Quince Therapeutics is on track for a pivotal readout of its NEAT Phase 3 trial in Ataxia-Telangiectasia (A-T) in mid-Q1 2026, targeting children aged 6–9. The trial has been redesigned to address previous statistical limitations and is now 90% powered to detect a clinically meaningful reduction in neurological decline. eDSP, Quince’s lead asset, employs chronic corticosteroid delivery via encapsulation in patient red blood cells, aiming to reduce systemic toxicity. With no approved therapies for A-T, the company estimates the addressable orphan market exceeds $1 billion annually. Interactions with FDA and EMA to date indicate strong alignment on trial endpoints and safety monitoring.

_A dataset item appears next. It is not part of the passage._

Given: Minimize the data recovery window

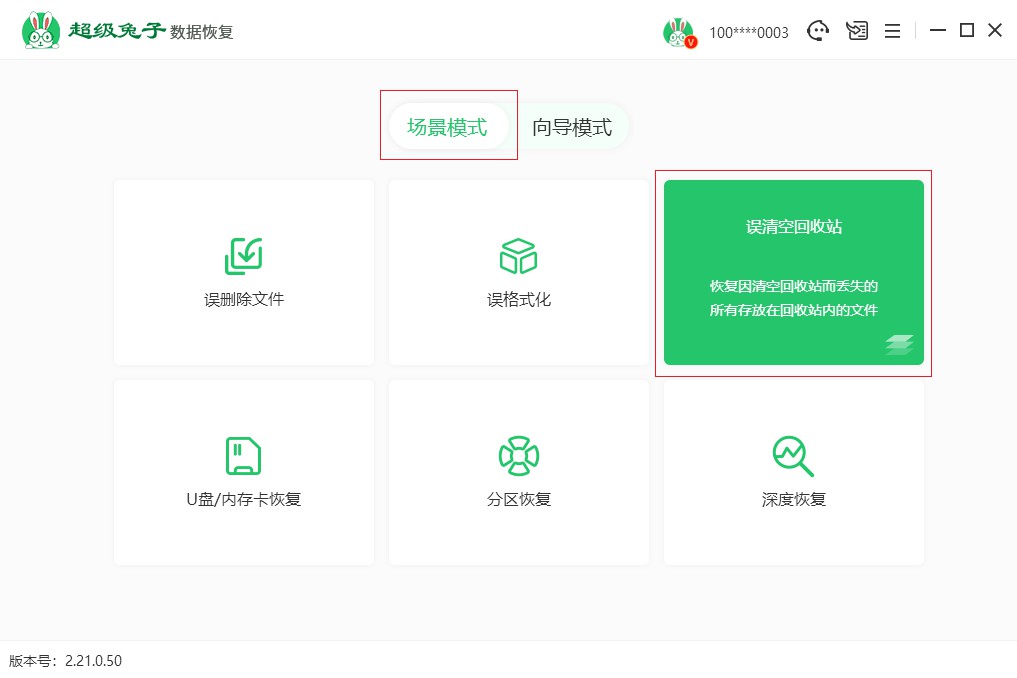Looking at the screenshot, I should pyautogui.click(x=937, y=31).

Seven brokerages cover Quince, collectively assigning a consensus rating of “Moderate Buy.” The breakdown includes one sell recommendation, one hold, four buys and one strong buy. Analysts’ average 12-month price objective stands at $8.00. Notable recent updates include D. Boral Capital raising its target from $4.00 to $5.00 with a buy rating, Weiss Ratings maintaining an e+ sell recommendation, and Citigroup reaffirming a market outperform stance in early January.

In its most recent quarter, the company reported a loss per share of $0.25, missing the consensus estimate of a $0.20 loss by $0.05. For the full year, analysts project a loss of $1.21 per share. Quince’s market capitalization is approximately $150 million, with a negative P/E ratio of 2.22 and a beta of 1.15. Institutional ownership totals 30.75%, with recent activity including XTX Topco Ltd acquiring a $37,000 stake; GSA Capital Partners increasing its holding by 158% to 87,235 shares (valued at $142,000); Bridgeway Capital Management adding 22,200 shares to reach 128,617 shares ($212,000); Rockefeller Capital Management initiating a $280,000 position; and Union Square Park Capital Management boosting its stake by 86% to 224,746 shares ($366,000).

Beyond eDSP, Quince’s proprietary AIDE platform combines an automated red blood cell encapsulation process with a single-use consumable kit (EryKit) and sterile delivery system. This technology is designed to extend drug half-life and minimize systemic exposure. Management highlights the platform’s modular design as a potential enabler for multiple indications in rare neurodegenerative and immunodeficiency disorders, positioning Quince to expand its pipeline once NEAT readout confirms proof-of-concept.